Chapter VIII provides for the Copyright Tribunal (originally set up by S.23 of the Copyright Act 1956 and then known as "the Performing Right Tribunal") to adjudicate disputes over the terms of licensing schemes between those who grant licences such as collecting societies and those who want licences over the terms of such licensing schemes.
A very good example of such a dispute is the one that arose between Eos (an association of Welsh language song writers and others) and the BBC over the terms on which Welsh language content was to be licensed to the Corporation. The content providers wanted £1.5 million while the Beeb offered £100,000. As they couldn't agree the BBC referred the dispute to the Tribunal.
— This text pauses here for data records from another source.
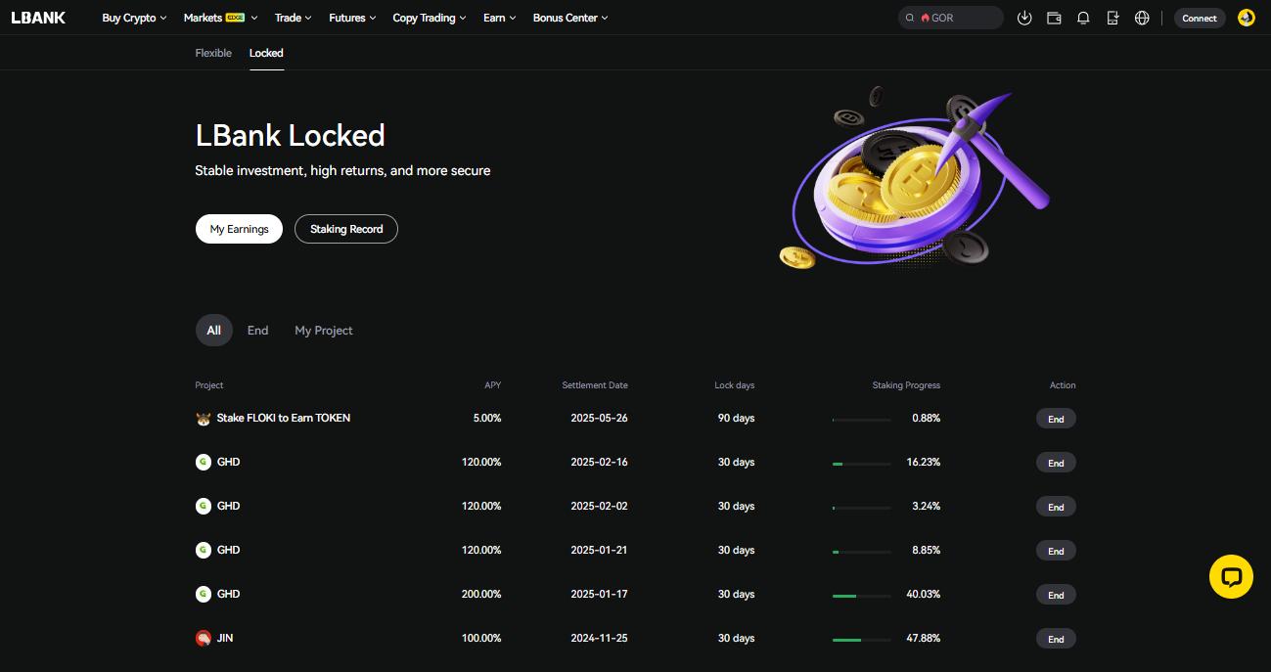
Task: Click the JIN staking progress bar
Action: [861, 638]
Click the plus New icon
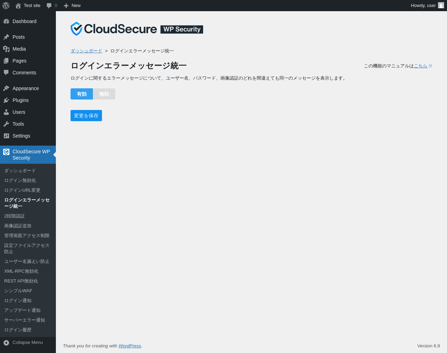447x353 pixels. [66, 6]
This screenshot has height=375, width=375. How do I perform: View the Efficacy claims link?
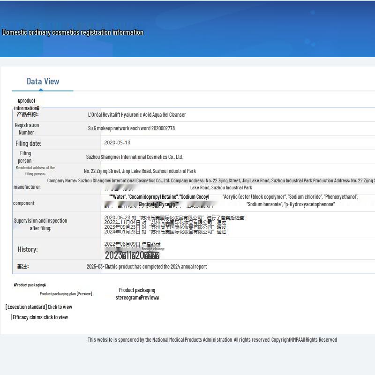(39, 317)
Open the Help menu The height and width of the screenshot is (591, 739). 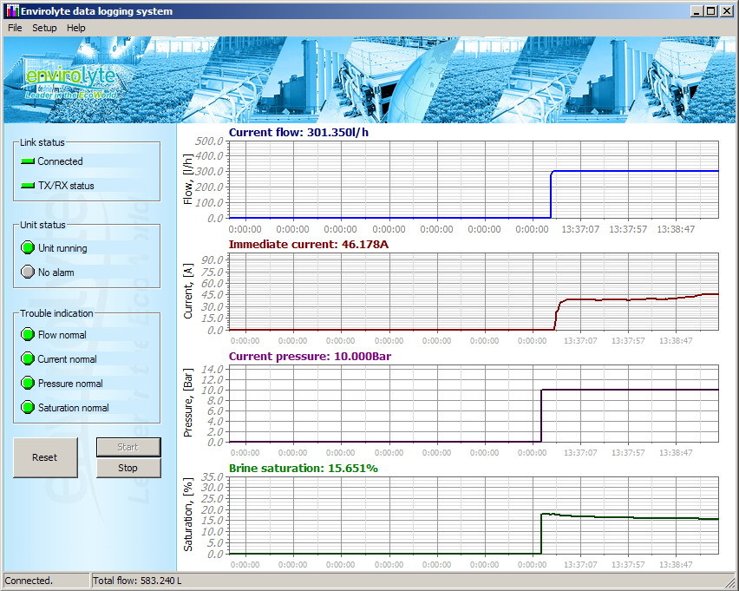[x=76, y=28]
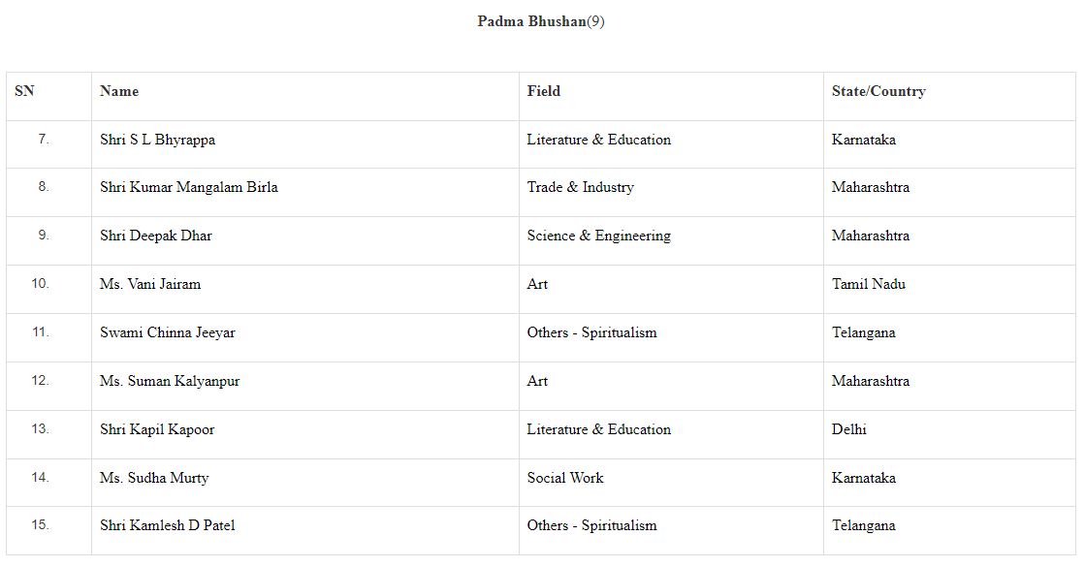Image resolution: width=1085 pixels, height=567 pixels.
Task: Click the Shri Kamlesh D Patel entry
Action: 167,525
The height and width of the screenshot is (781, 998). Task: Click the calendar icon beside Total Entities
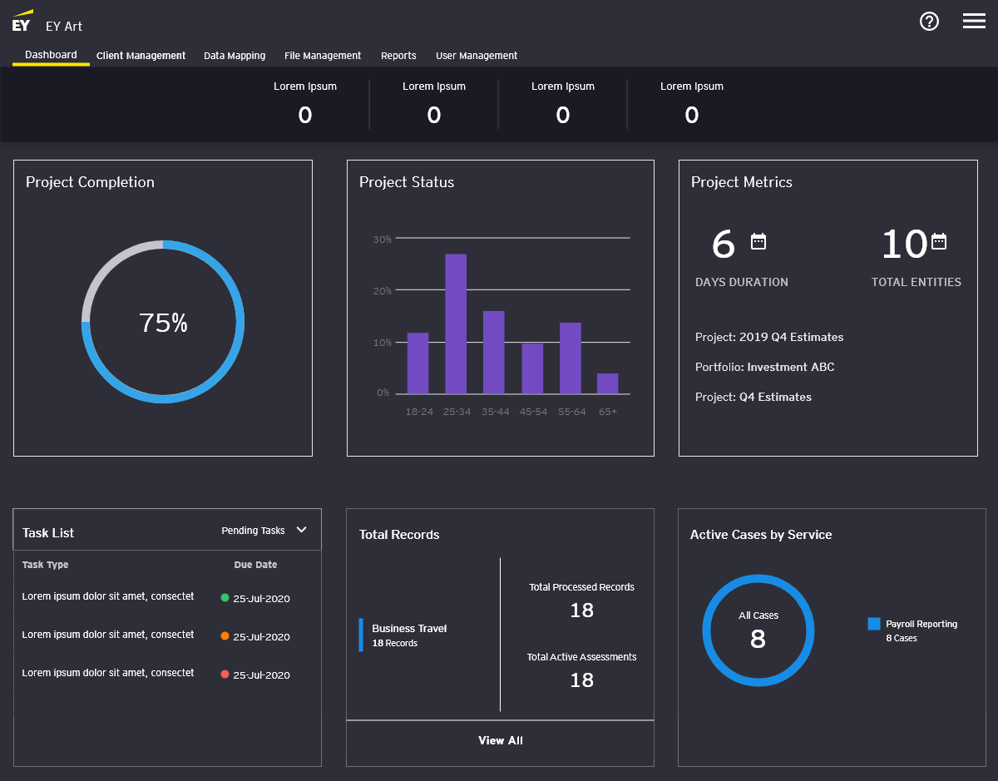[939, 242]
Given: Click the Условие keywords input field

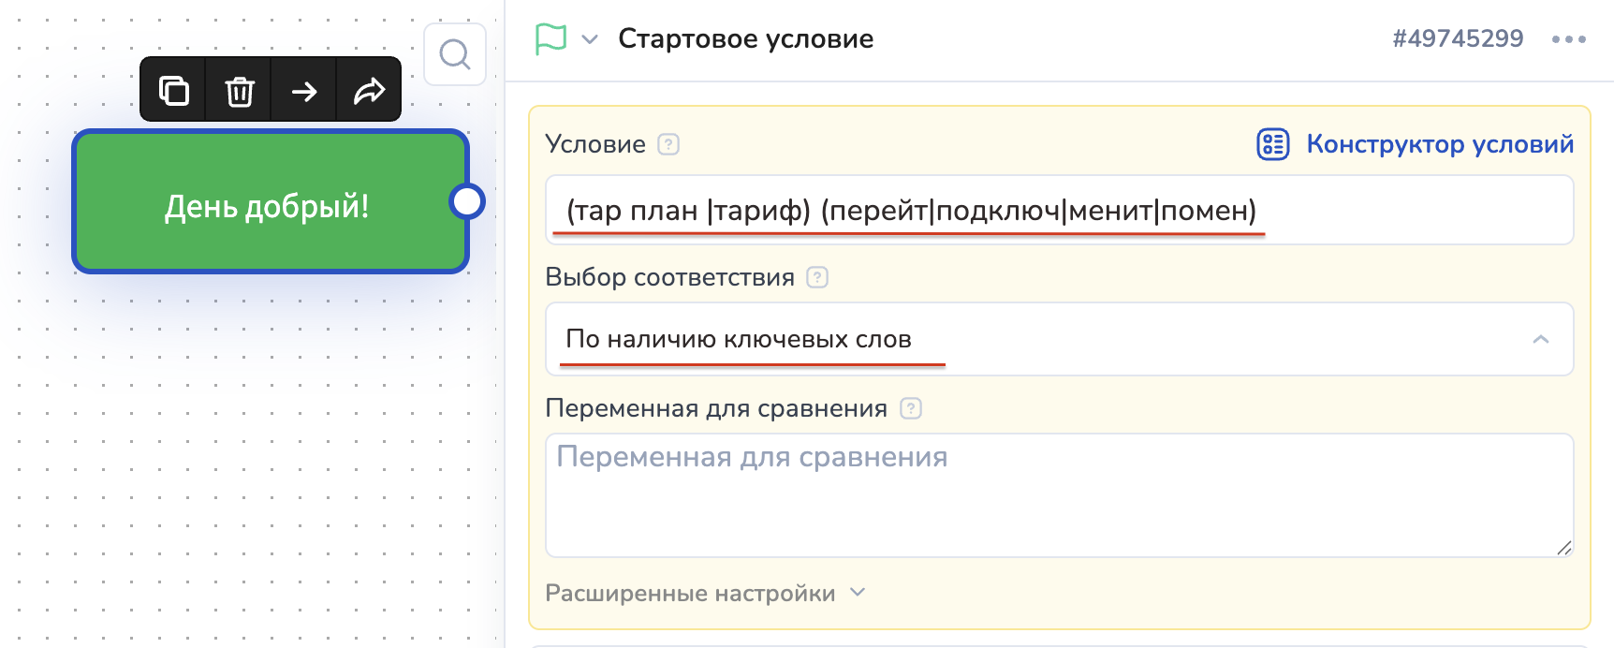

For the BBC's side of the story see "Eos loses £1.5m BBC royalty battle and get £100,000" 16 Dec 2013. For Eos's see "Basic Facts about Eos and the Current Dispute with the BBC". For the Tribunal's decision, see BBC v Eos (16 Dec 2013).
The provision under which the BBC referred the dispute was s.125 of the CDPA:
The Tribunal found for the BBC on the amount of the royalty because there was already a licensing scheme in place for non-Welsh content between the Performing Right Society ("PRS") and the Mechanical Copyright Protection Society ("MCPS") and the BBC for which s.129 of the CDPA required the Tribunal to have regard. Eos had argued that this scheme was inapplicable because Welsh language authors had not been separately represented in the negotiation. It also contended that Welsh language material was a special case needing special treatment and, in particular, more money for content providers. The Tribunal was unimpressed with those arguments. It concluded at paragraph [52] that the PRS and MCPS alliance agreement was a useful starting point and that the methodology used by the BBC to allocate the licence fee payable under that (scheme which was based on content consumption) was a fair basis for apportionment. That would have resulted in a licence fee of £46,000 but it allowed an uplift to £100,000 to take account of special factors relating to Welsh content.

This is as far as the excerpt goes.